Back pressure turbines can take the place of pressure reducing valves that essentially waste potential energy of high pressure steam. With back pressure turbines, relatively inexpensive thermal Btus are transformed into highly-valued electrical Btus with very little loss in net energy.


Year-round simultaneous electricity and heating demand is the most important factor in determining if CHP systems are right for a given application. The capacity of the system should be small enough such that it can run nearly fully loaded at all times. Hospitals, supermarkets, food processing plants, and other industrial plants can all be good candidates for CHP systems. Generally, any facility with substantial thermal loads, both heating and cooling, is a good candidate.

System Benefits and Costs

Many benefits are gained from the installation of CHP systems, including increased electrical grid stability due to distributed generation, reduced energy consumption, and reduced pollution, including CO2. Because they have no use for it, sixty to eighty percent of heat generated in power plants is dumped to rivers, lakes, reservoirs, or the atmosphere. In CHP, most of this heat that is otherwise required at the end-user site is captured. Energy reductions are also achievable in CHP systems because of the elimination of the transmission losses that exist in the centralized electricity distribution system.
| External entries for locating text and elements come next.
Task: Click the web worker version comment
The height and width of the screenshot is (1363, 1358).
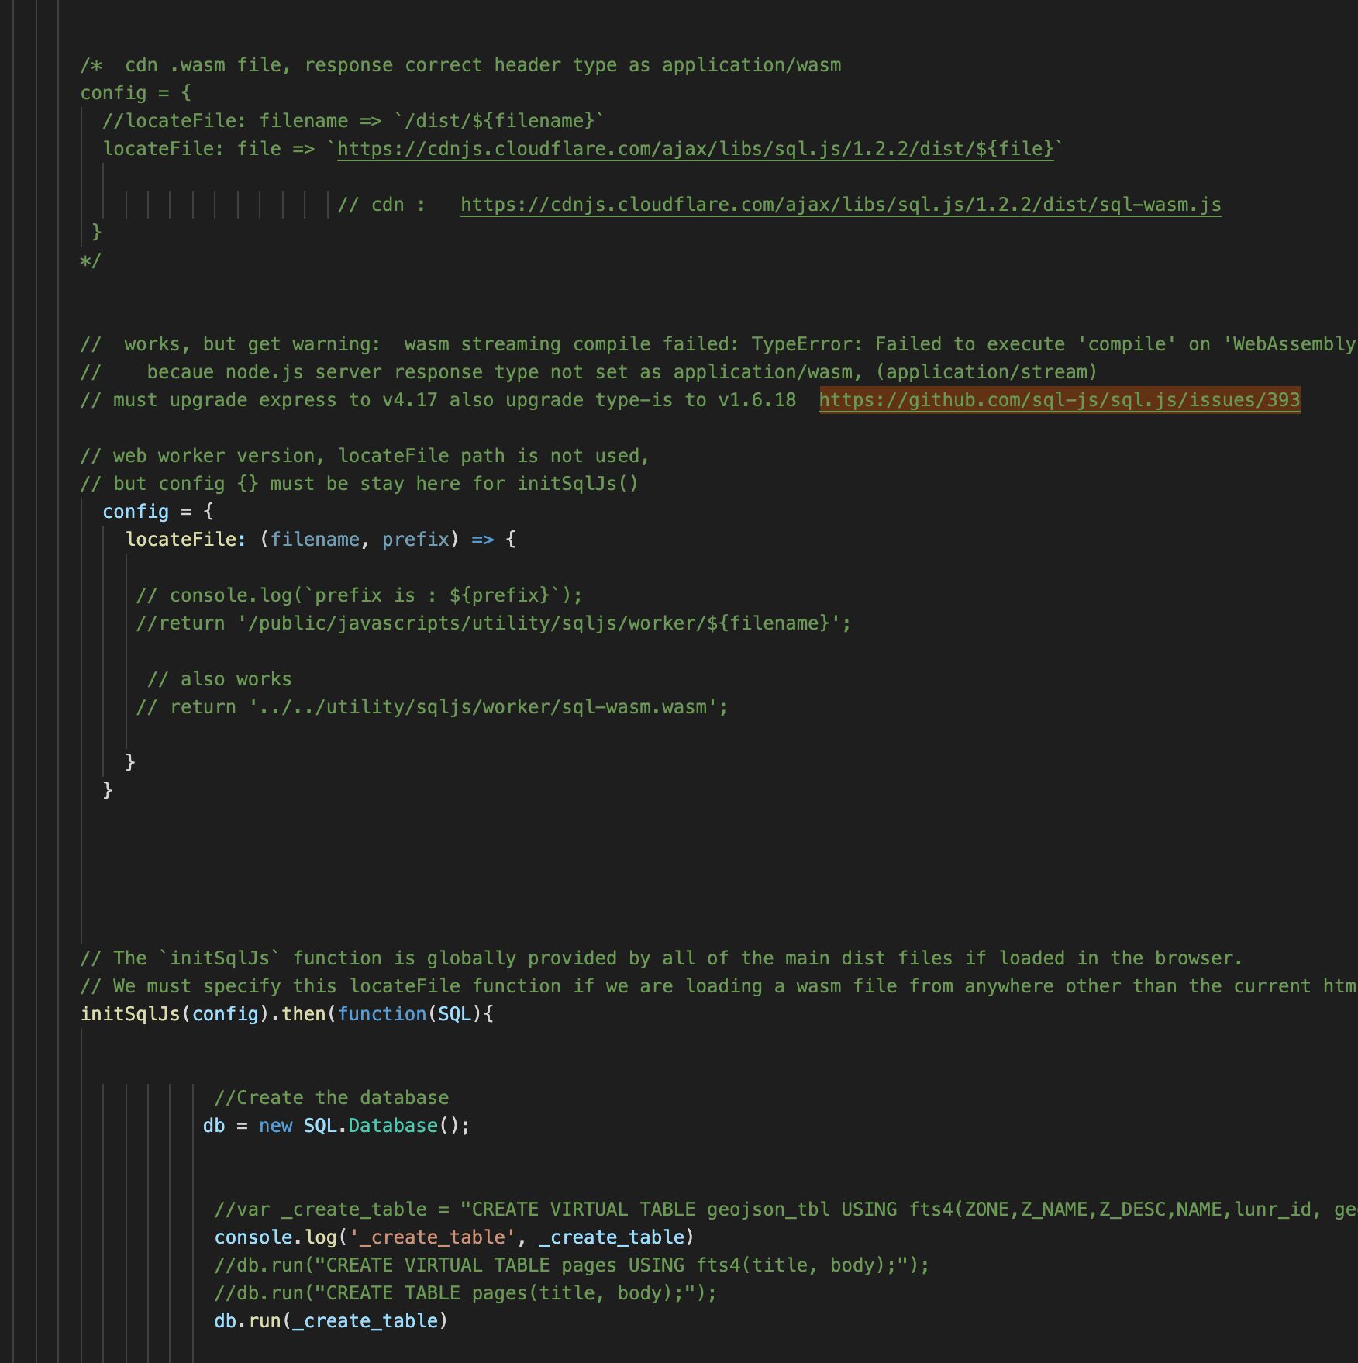Action: 364,455
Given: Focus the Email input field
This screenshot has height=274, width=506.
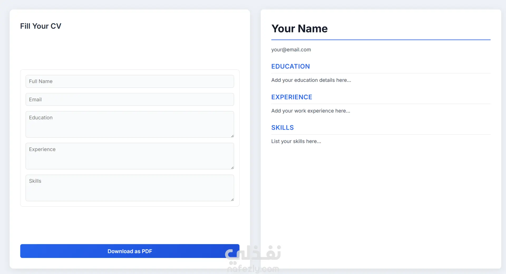Looking at the screenshot, I should click(x=130, y=100).
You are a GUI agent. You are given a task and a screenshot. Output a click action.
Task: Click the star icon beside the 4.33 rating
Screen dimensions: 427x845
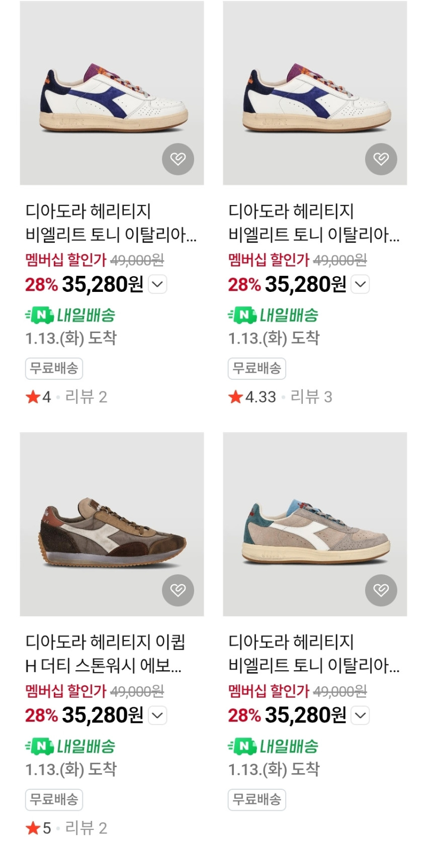(235, 397)
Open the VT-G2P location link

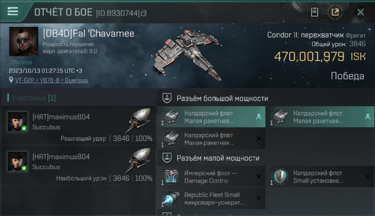[52, 80]
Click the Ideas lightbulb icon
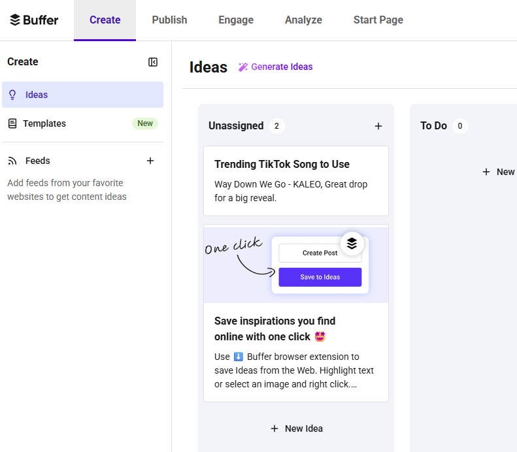This screenshot has width=517, height=452. [12, 95]
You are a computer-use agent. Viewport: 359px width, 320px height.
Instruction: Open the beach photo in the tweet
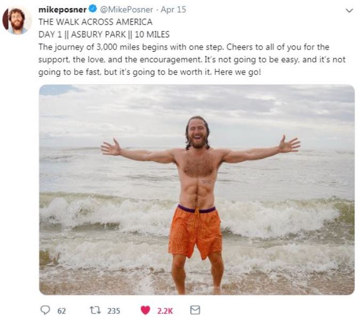[x=196, y=189]
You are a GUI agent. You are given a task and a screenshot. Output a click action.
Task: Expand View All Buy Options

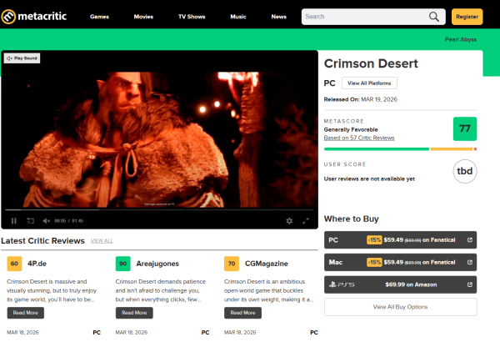pos(400,307)
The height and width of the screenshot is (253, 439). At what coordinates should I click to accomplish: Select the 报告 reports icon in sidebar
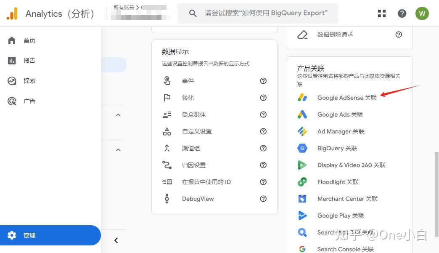pyautogui.click(x=12, y=60)
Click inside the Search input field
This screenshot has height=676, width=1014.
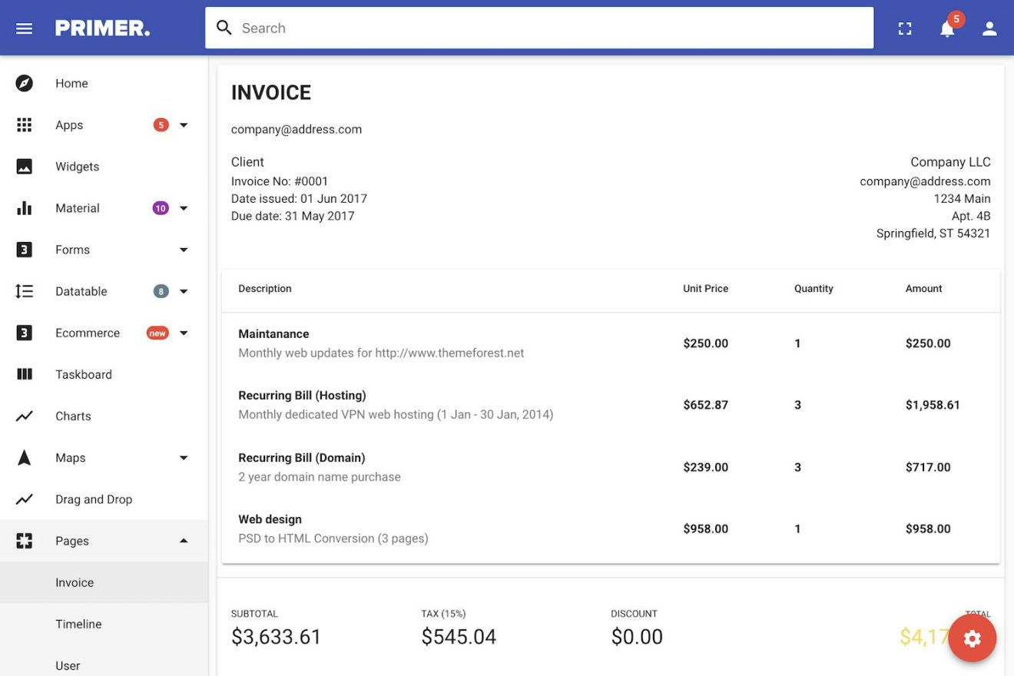538,28
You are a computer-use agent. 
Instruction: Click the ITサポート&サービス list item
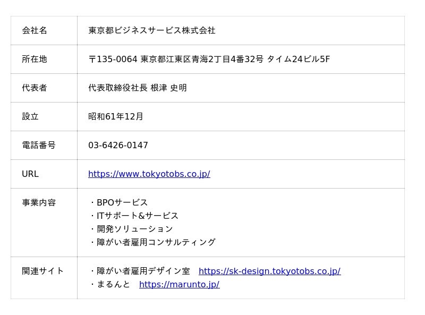(137, 216)
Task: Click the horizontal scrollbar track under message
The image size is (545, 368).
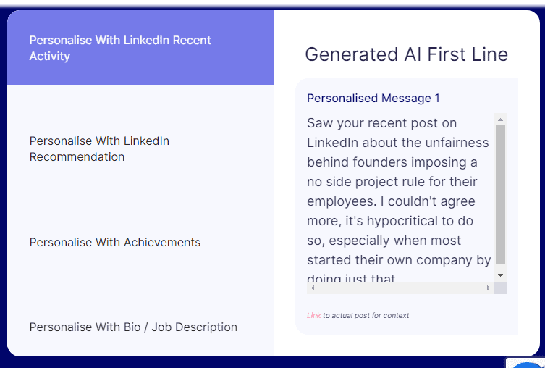Action: click(400, 288)
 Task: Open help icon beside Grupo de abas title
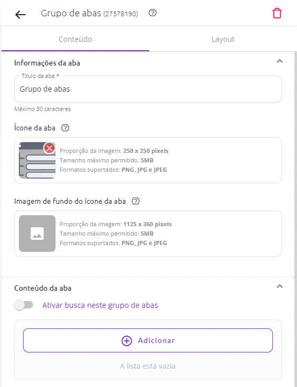coord(152,13)
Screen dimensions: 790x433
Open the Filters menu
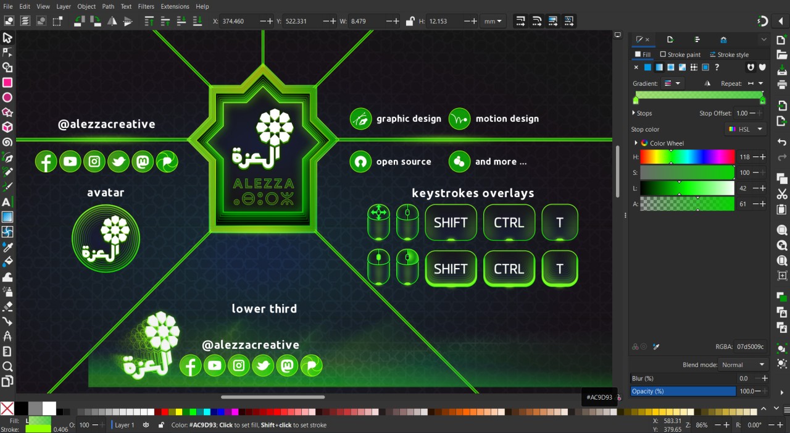(146, 6)
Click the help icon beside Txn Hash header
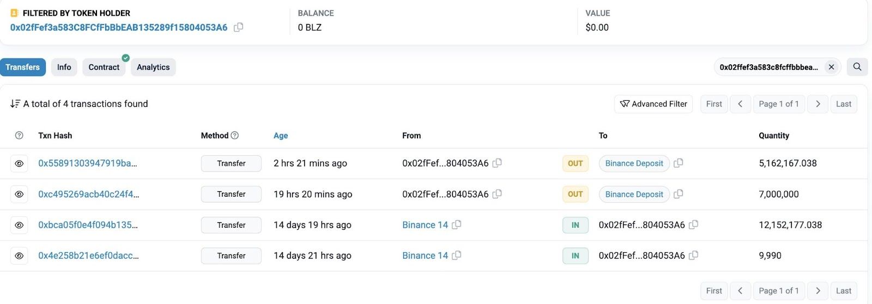This screenshot has height=304, width=872. (x=19, y=135)
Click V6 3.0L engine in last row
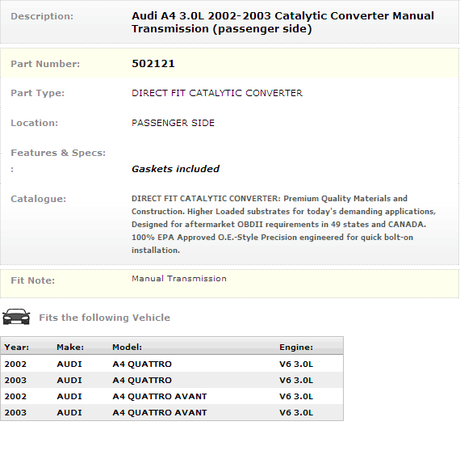 point(296,412)
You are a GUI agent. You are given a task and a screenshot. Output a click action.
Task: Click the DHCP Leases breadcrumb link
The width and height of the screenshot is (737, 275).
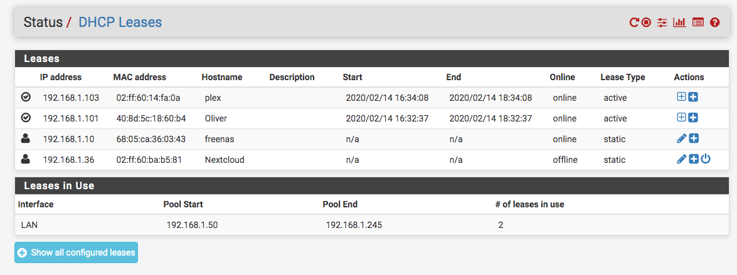pos(120,23)
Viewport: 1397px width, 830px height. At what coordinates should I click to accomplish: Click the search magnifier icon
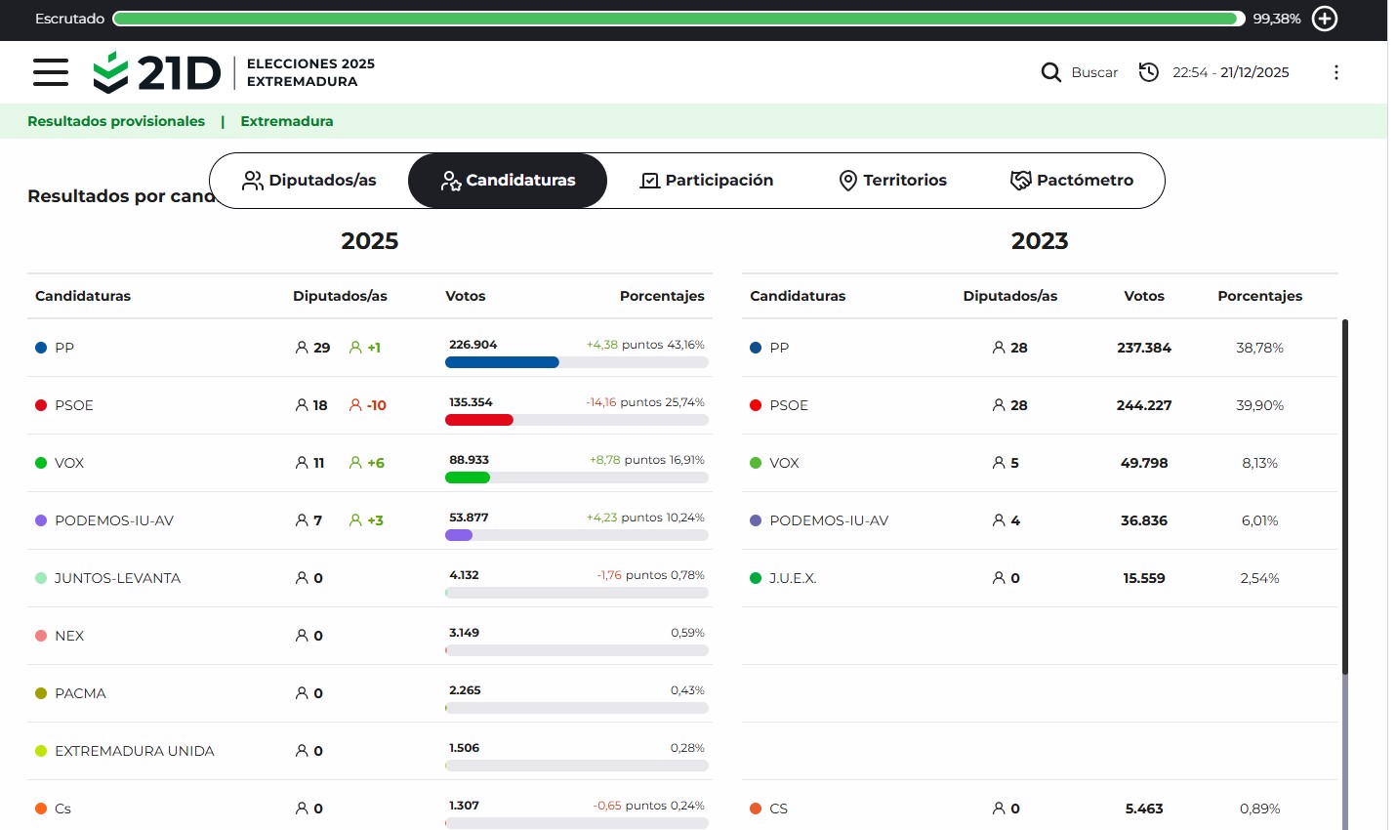(1050, 72)
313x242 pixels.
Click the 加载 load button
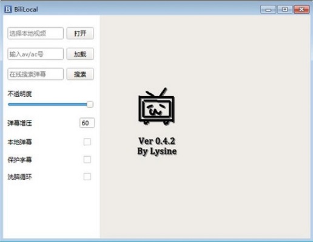[x=80, y=54]
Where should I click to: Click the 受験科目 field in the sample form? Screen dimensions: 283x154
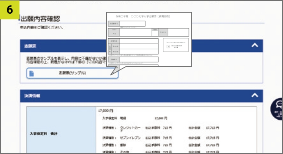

The added cost for CHP is essentially due to the electrical generating portion. There may be some reduced cost for the heating system, depending on the application. Operating costs are substantially insulated from volatile energy prices because CHP systems displace natural gas that is otherwise needed for generation of heat on site anyway.


A year-round production facility with constant electric and gas loads around 5,000 kW and 1,500,000 therms per year, respectively, were compared with various CHP systems. The systems were sized to provide the full heating load at the facility, and the remaining electricity is still purchased from the utility.